─── Passage ───

Irresistible Dairy Free Chicken Alfredo

A delicious dairy-free twist on classic chicken alfredo, featuring tender chicken and a rich, creamy sauce without dairy, perfect for all dietary needs.
Prep Time 15 minutes
Cook Time 30 minutes
Total Time 45 minutes
Course Dinner, Main Course
Cuisine American
Servings 4 servings
Calories 600 kcal

Ingrédients
  

For the Chicken

  • 1 ¼ lbs chicken breast, diced small
  • 1 ¾ teaspoon sweet smoked paprika
  • 1 ½ teaspoon oregano
  • 1 ½ teaspoon garlic powder
  • ½ teaspoon thyme
  • ½ teaspoon black pepper
  • ½ teaspoon salt

For the Pasta

  • 12 oz gluten-free farfalle pasta

For the Sauce

  • 4 tablespoons dairy-free butter
  • 2 tablespoons minced onion
  • 2 teaspoons Italian seasoning
  • 1 teaspoon garlic powder
  • ½ teaspoon salt
  • 2 cups chicken broth
  • 1 ⅔ tablespoon gluten-free 1:1 flour (all-purpose blend)

───

Parts of the exercise.
**A.** According to the recipe, how much chicken broth goes into the sauce?
**B.** Quote the recipe from "For the Sauce" to "flour (all-purpose blend)".

─── Provided data ───

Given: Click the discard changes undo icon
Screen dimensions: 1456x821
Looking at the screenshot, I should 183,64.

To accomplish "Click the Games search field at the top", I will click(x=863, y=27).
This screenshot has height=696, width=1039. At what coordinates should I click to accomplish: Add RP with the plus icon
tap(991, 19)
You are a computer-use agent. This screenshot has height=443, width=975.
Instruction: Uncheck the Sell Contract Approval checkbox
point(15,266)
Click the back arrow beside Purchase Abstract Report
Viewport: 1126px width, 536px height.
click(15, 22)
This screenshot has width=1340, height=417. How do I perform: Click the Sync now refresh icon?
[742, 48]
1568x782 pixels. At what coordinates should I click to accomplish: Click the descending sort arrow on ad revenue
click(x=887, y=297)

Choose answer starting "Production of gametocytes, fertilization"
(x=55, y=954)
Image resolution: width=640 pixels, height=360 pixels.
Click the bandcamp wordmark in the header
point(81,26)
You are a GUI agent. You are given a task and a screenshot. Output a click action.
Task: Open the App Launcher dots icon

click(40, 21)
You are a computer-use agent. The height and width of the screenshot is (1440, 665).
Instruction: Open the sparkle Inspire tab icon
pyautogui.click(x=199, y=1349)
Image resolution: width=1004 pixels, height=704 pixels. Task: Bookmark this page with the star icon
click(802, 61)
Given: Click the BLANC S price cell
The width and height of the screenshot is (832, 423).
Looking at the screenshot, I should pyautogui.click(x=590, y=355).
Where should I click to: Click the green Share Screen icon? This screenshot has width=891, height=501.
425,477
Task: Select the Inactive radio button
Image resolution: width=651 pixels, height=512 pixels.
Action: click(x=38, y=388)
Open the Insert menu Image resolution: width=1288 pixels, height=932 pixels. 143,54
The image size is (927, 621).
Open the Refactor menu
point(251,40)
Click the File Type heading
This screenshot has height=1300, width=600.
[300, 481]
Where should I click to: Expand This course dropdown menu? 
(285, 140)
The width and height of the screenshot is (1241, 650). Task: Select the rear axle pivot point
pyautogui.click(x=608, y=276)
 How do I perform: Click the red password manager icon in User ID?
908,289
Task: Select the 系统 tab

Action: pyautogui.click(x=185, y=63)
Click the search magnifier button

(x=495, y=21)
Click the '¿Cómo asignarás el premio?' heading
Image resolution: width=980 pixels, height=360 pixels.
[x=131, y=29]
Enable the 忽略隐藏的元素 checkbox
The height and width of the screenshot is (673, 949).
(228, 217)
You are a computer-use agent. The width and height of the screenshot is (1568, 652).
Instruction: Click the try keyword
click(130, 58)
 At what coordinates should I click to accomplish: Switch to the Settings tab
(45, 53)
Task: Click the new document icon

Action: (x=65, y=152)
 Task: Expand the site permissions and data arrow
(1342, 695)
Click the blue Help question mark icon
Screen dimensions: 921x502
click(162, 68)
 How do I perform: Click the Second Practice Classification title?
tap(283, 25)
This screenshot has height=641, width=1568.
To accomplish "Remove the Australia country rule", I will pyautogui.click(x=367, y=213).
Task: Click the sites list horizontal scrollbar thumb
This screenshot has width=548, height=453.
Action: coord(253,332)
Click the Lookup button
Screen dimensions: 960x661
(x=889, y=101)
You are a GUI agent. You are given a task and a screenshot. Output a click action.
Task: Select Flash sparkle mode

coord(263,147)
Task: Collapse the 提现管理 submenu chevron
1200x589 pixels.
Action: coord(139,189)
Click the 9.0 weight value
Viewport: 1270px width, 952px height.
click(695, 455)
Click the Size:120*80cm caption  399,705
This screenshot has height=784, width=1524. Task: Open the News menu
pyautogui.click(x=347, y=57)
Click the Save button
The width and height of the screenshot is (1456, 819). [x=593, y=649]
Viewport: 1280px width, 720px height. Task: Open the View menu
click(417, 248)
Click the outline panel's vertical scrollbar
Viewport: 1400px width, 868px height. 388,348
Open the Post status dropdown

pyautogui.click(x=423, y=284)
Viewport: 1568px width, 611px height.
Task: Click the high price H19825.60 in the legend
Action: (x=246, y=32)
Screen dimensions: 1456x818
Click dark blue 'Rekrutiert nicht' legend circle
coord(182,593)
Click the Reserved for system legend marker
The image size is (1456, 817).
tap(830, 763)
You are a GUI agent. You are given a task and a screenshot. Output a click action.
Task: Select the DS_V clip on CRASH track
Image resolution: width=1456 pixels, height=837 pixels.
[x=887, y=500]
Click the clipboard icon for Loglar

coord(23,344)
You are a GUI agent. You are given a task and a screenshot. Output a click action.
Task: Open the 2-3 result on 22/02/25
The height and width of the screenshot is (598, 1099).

───

Expected responses.
**A.** 2 cups

**B.**
For the Sauce

  • 4 tablespoons dairy-free butter
  • 2 tablespoons minced onion
  • 2 teaspoons Italian seasoning
  • 1 teaspoon garlic powder
  • ½ teaspoon salt
  • 2 cups chicken broth
  • 1 ⅔ tablespoon gluten-free 1:1 flour (all-purpose blend)